Treyler pazarında ilave yüzde 30 artış olur
Dövize endeksli kredilerin 2 Mayıs 2018’den itibaren yürürlükten kalktığını anımsatan Ayhan, şöyle devam etti:
“Artık döviz kredisi kullanmanın belli kriterleri var. Önceden bankaların uygun bulduğu herkes döviz kredisi kullanabiliyordu. Devlet bunu yasaklayarak, x şirketin bilançosunda son 3 yılın satış gelirleri kadar döviz borçlanabilir’ kararı aldı. Bu yararlıydı, çünkü denetimsizlik hem bankaları, hem firmaları zora sokmuştu. İş makineleri sektörü bunu çözdü, treyler bu kapsama alınmadı. Biz de, krediyi kanunda belirtildiği gibi döviz kazanana vereceğiz. Dolayısıyla ben devletin koyduğu kurala uyuyorum. Uluslararası nakliyeci, bu kriteri karşılıyor ama bankada kredi oranları çok yüksek. Böyle olunca nakliyeci ya yatırım yapamıyor ya da yatırımı çok pahalıya mal oluyor. Mevcut yasaların hiçbirine muhalefet etmeyen, hatta destekleyen bir modelimiz var ama işletemiyoruz. Bu durum, 1 şirket hariç benim pozisyonumdaki finans şirketi olmayan tüm treyler üreticilerinin sorunudur.”

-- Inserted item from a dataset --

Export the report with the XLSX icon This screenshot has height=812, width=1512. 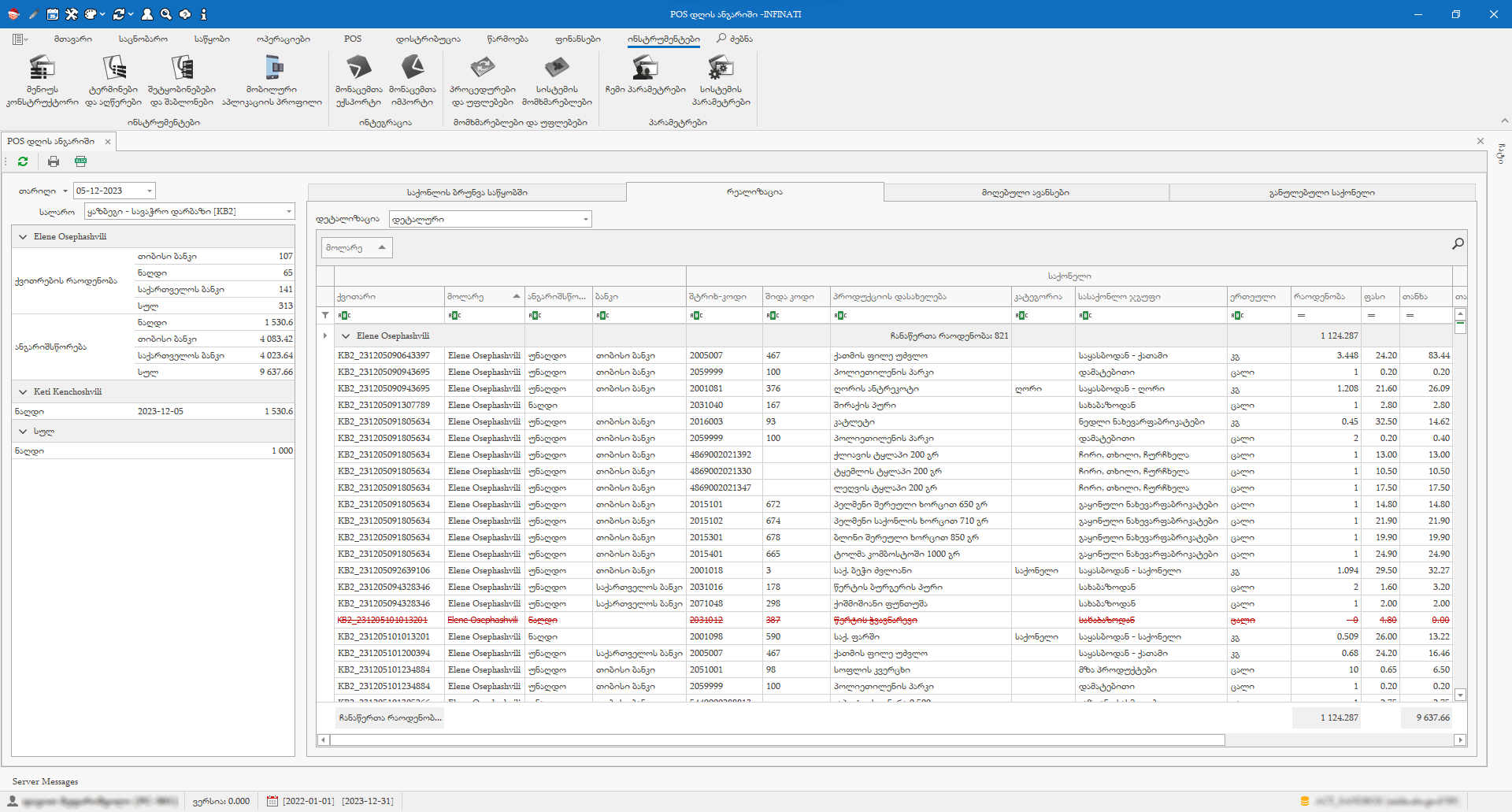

Söz konusu sorunun çözülmüş olması durumunda, treyler sektörünün pazar büyüklüğünün yüzde 30 artacağını savunan Ayhan, “Çünkü, Almanya bize 5 yıl için 120 milyon Euro gibi bir kaynağı onayladı. Ben bu parayı kullanabiliyor olsaydım sadece bizim satışlarımız yüzde 60 daha fazla olurdu. Çünkü, müşterilerimiz finansman bulamıyor, ihtiyacı olan da riskten çekiniyor. Biz, sektörü desteklemek kararlılığındayız ama yapamıyoruz.” diye konuştu.